GUIDED BY VOICES Mag Earwhig! (Matador)

The mighty Guided By Voices return with what GBV mainstay Robert Pollard apparently describes as his ‘pop’ album. Which it is, if pop albums routinely feature twenty-one tracks, many under ninety seconds in length, with titles such as "Choking Tara" and "The Colossus Crawls West". There also appears to have been some personnel shifting going on: if rumours are to be believed Tobin Spout has left the band (even though he plays on at least five tracks here) and has been replaced by a quartet called Cobra Verde (strangely enough also the title of an ultra-limited GBV 7" single not included here).

So, a pop album, then? Well, sometimes. There’s the occasional appearance of Fantastic Tunes, specifically the laid-back but hummable "Sad If I Lost It", the frankly incredible Teenage Fanclub circa "Bandwagonesque" stomp of "I Am A Tree", the glam-out fuzzed up "Bulldog Skin" (which includes lines like "I took a car/And drove it far/I dug the quality of steel/I crashed my nerve/I made it swerve/I made it back - was no big deal/I tasted blood/A date with scud/And now I don’t know what to feel" which may make you wonder just what films Pollard’s been watching recently) and the more innocent charms of "Not Behind The Fighter Jet", "Learning To Hunt" and "Jane Of The Waking Universe". But there’s also, er, the rest, which you’d have to be, uh, a dedicated Guided By Voices fan to appreciate fully. I personally have no problems with the likes of "The Old Grunt", "I Am Produced" and "Are You Faster?", but some may find them a little low on attractive features such as melody and coherence, and point to the NME’s (not inaccurate) description of them as "Mulligan and O’Hare on prescription downers".

----

▸ **What is required**: Which three track titles does the review above name as ones some listeners may find low on melody and coherence?

----

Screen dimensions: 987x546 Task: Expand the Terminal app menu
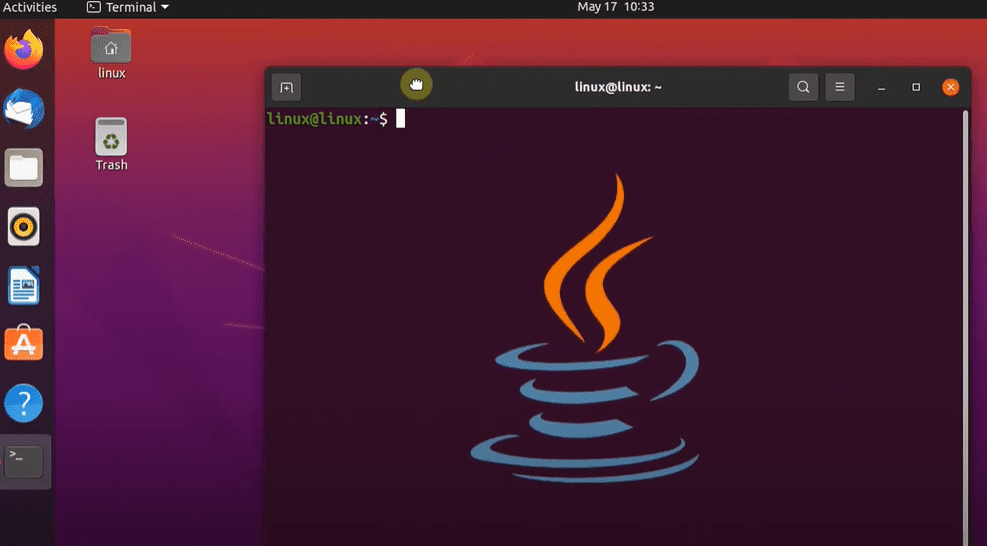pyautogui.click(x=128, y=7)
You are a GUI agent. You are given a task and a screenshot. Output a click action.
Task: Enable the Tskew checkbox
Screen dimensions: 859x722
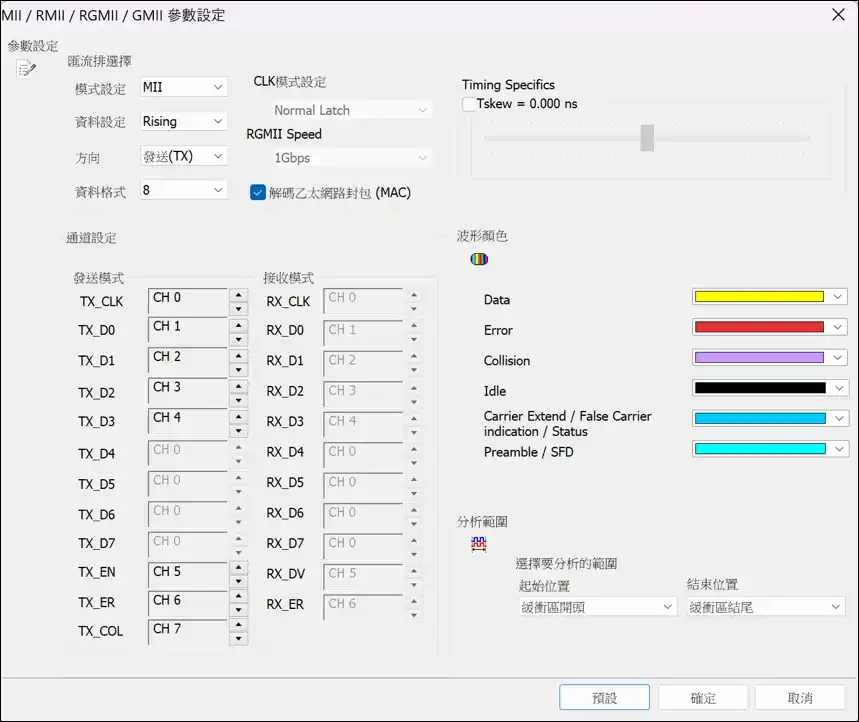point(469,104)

----

▸ **Task result**: "The Old Grunt", "I Am Produced" and "Are You Faster?"